Since you can't stop ROS from running when you move tuples into
packed/sorted columns (as C-Store suggested), vertica stores projections
in a small amount of containers, which are merged together to answer a
query.  Tuple-mover not only moves tuples into ROS, but also merges
small containers together to ensure lack of fragmentation.

Multiple containers help concurrency.  Strive to have as many containers as you
have disk spindles.  Multiple cores can read from different spindles concurrently.

=Light-weight Transactions=
No row-level locking.

Historical queries ask questions as of a certain time (epoch).  Epoch of
data is advanced every 3 minutes.  All Xactions going on at any time are
stamped with current epoch.  New Xactions will get new epoch values after 3
minutes.

No deletions/updates.  All deletes treated like inserts (insert a "delete"
flag for a tuple, but don't delete the tuple itself).  Over time, tuple
mover purges data as it merges containers to clean up the file, or 
if requested explicitly by administrator.  Update = delete + insert.

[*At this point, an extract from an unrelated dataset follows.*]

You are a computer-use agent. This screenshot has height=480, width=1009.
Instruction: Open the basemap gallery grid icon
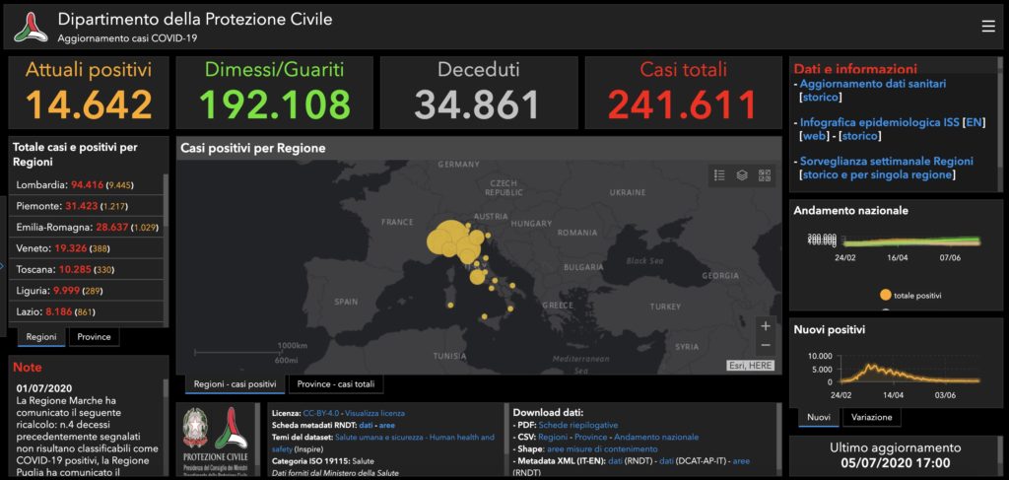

Since users want historical queries, they only touch the closed epochs,
not the current one.  Since updates only touch the open epoch, no locks
are necessary for historical queries.  Only lock pages for open epoch queries,
so that if someone is insistent on querying an open epoch, they hit a lock,
but otherwise, no locking.

=Recovery=
No persistent UNDO logs - just throw away WOS files.

No persistent REDO logs - all data is redundantly stored on multiple nodes,
so you can recover data by querying other nodes.

=K-Safe Physical Design=
Non-segmented projections are replicated on all nodes
Each segmented projection has K buddy projections.

For a database with N nodes, maximum allowable k must satisfy
  k < N/2

Database designer ensures design is K-safe, and both ROS and WOS
are K-safe.

On failure
 - query executor handles down nodes
 - recovery works by querying live nodes
 - all failures handled as a hardware failure

Essentially, for K-safety, store K+1 copies of the data, not
all on the same machine.

For disaster (whole datacenter goes down), load the newest epoch for which
all columns have their segments.

=Database Designer=
How to pick projections?
Database designer (software) takes schema and sample queries, and figures
out how many projections to create for efficient queries and K-safety.